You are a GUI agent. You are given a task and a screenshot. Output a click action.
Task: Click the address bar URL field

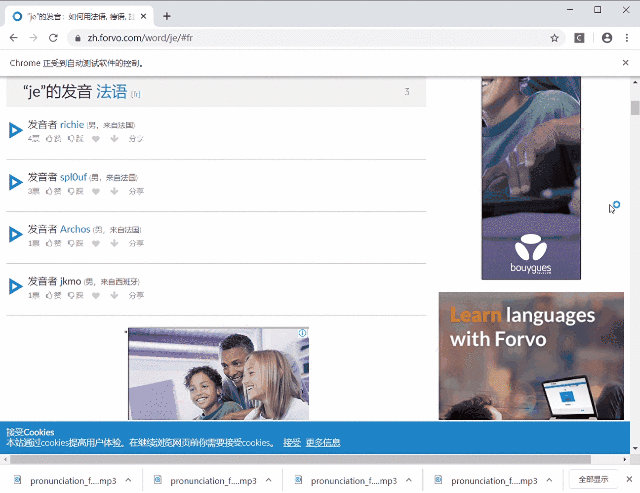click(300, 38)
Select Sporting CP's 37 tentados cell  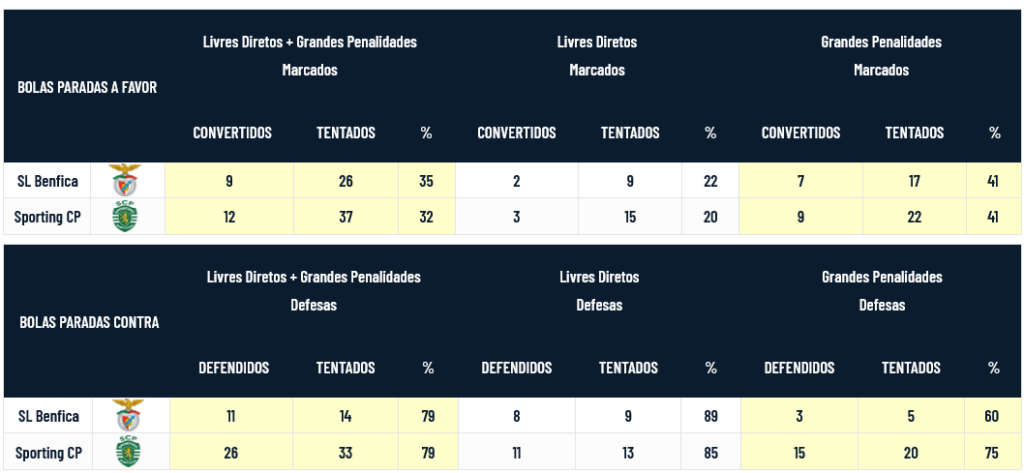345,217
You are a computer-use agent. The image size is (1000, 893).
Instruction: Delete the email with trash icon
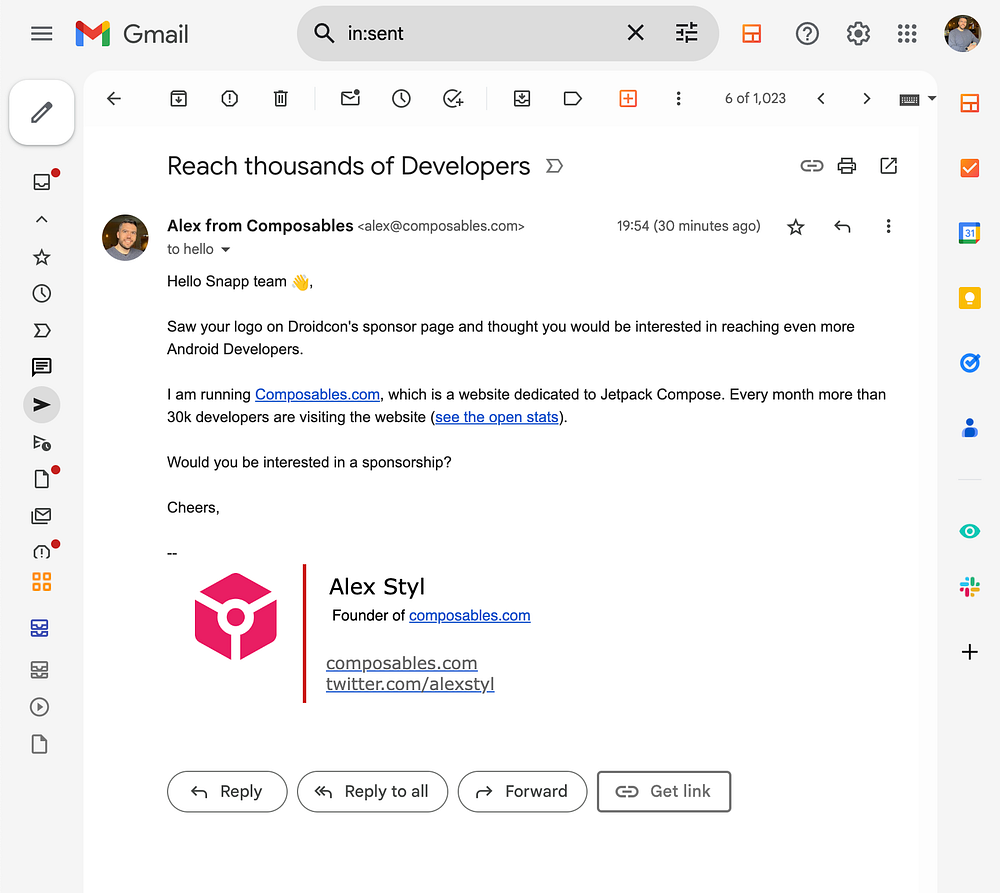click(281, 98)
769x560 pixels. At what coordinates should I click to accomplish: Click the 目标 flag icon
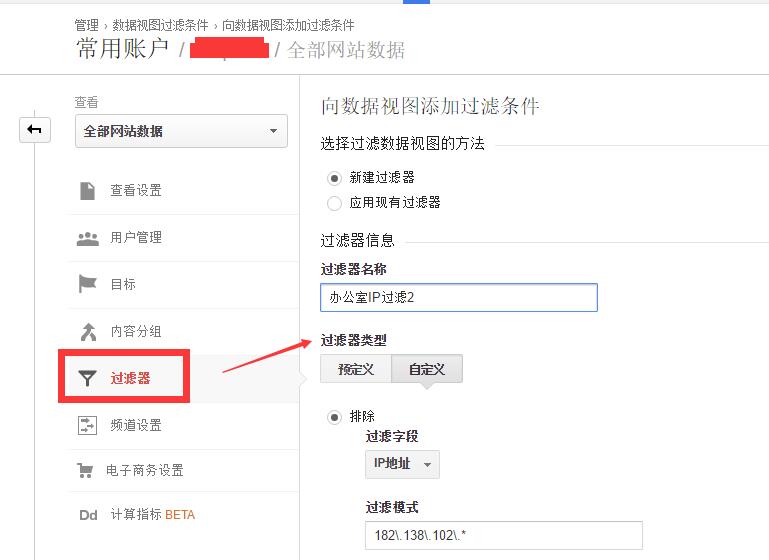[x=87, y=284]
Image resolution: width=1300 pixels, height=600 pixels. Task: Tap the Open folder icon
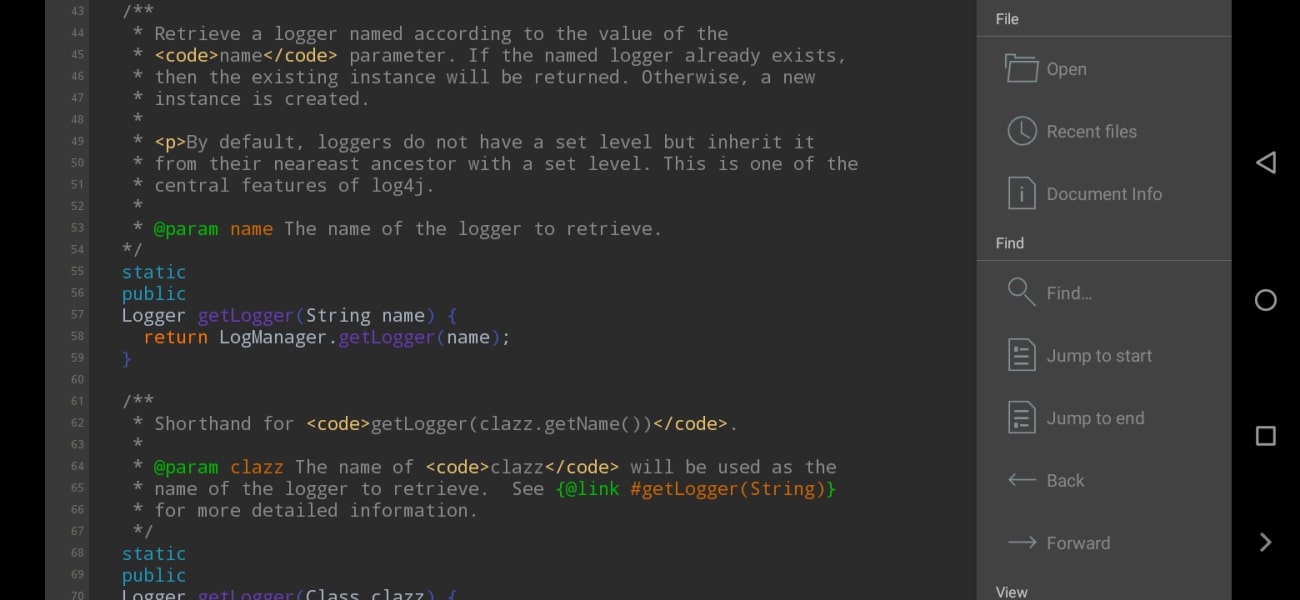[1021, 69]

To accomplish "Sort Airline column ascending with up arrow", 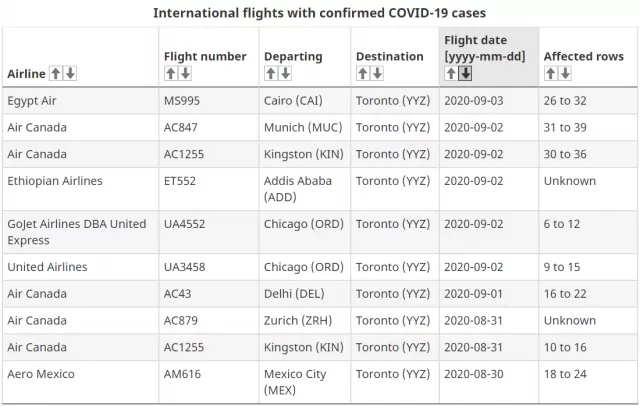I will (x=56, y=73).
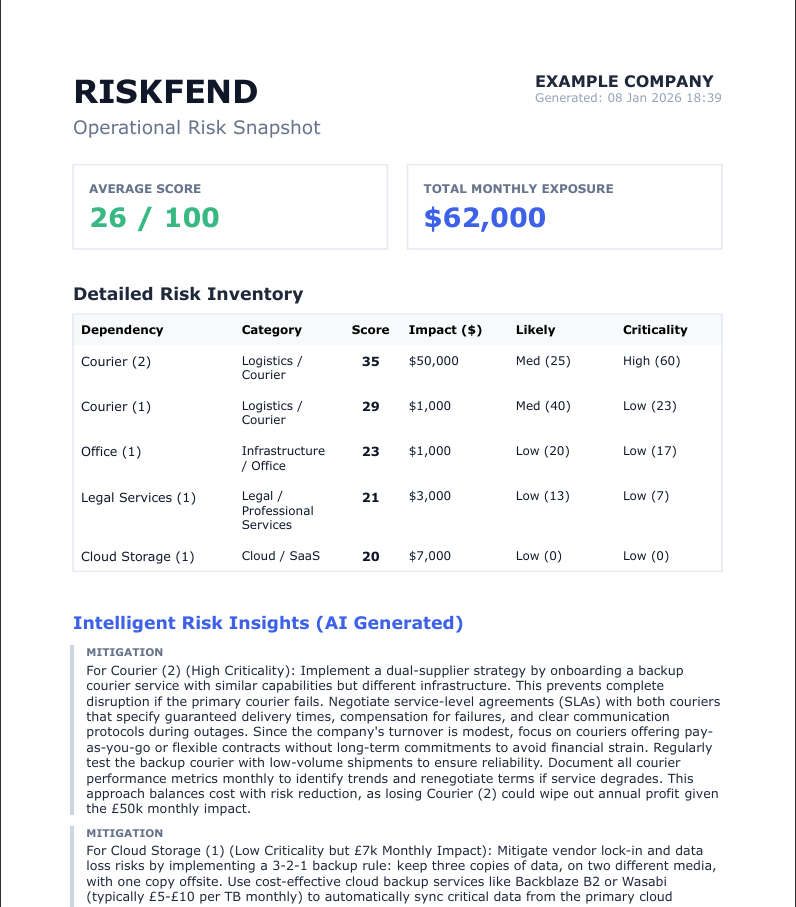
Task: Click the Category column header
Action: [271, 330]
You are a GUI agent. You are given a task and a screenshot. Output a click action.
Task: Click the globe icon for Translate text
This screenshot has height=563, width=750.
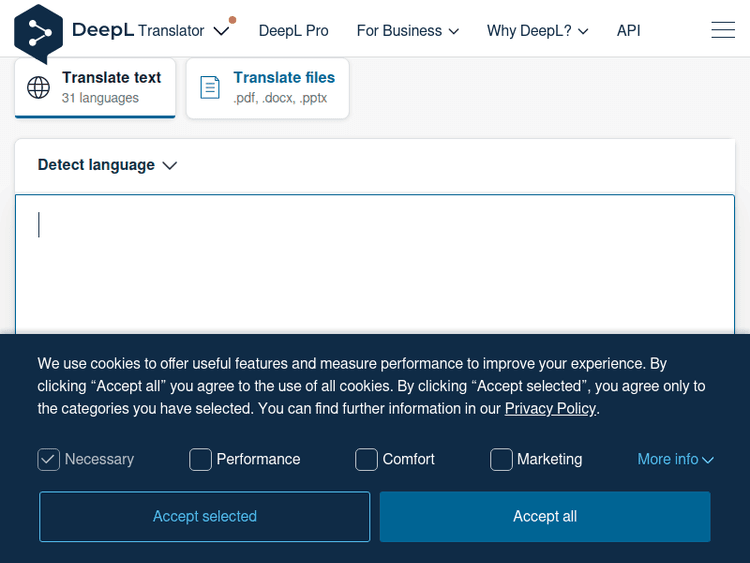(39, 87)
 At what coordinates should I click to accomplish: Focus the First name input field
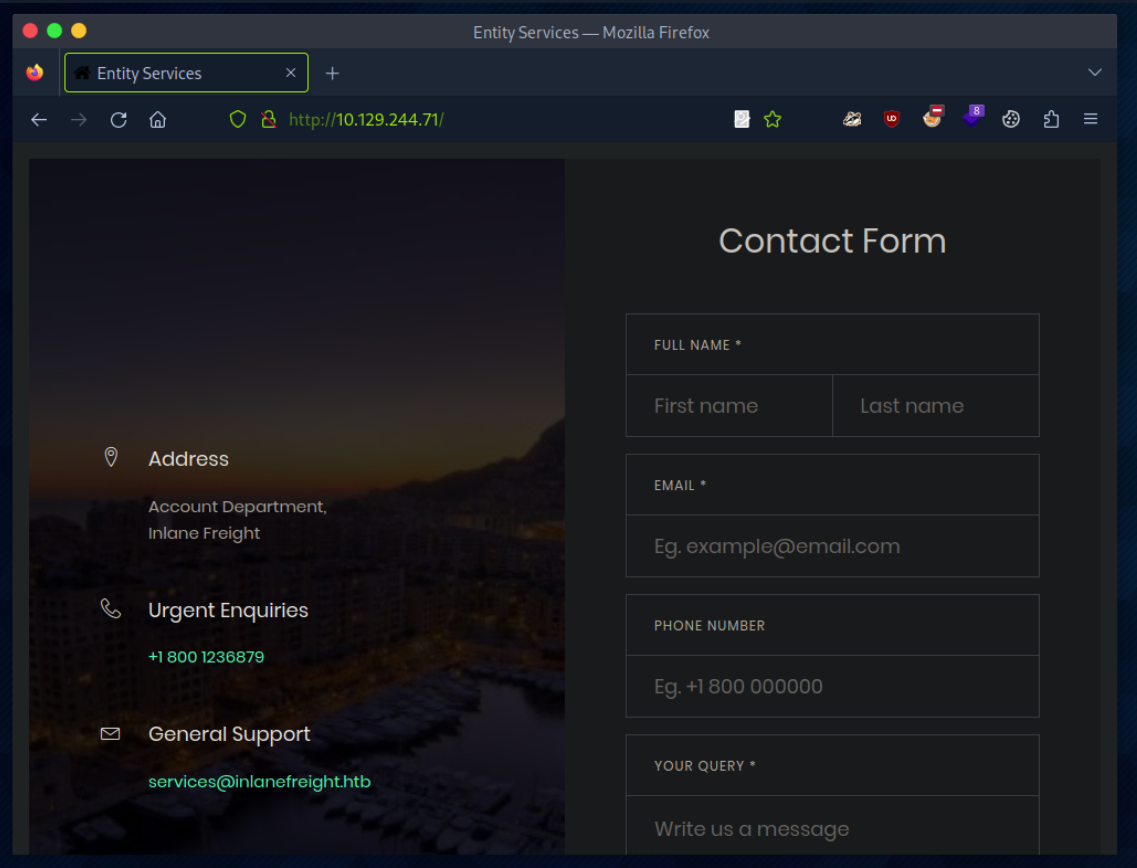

* _Your instructions_
Please transcribe the lines from the one containing "This screenshot has height=563, width=750." to the last line of the listing, both included, exactly and with nothing added, leaving every picture out.

* _Expected output_
This screenshot has height=563, width=750.
(39, 87)
 At what coordinates should I click to accomplish: Focus the First name input field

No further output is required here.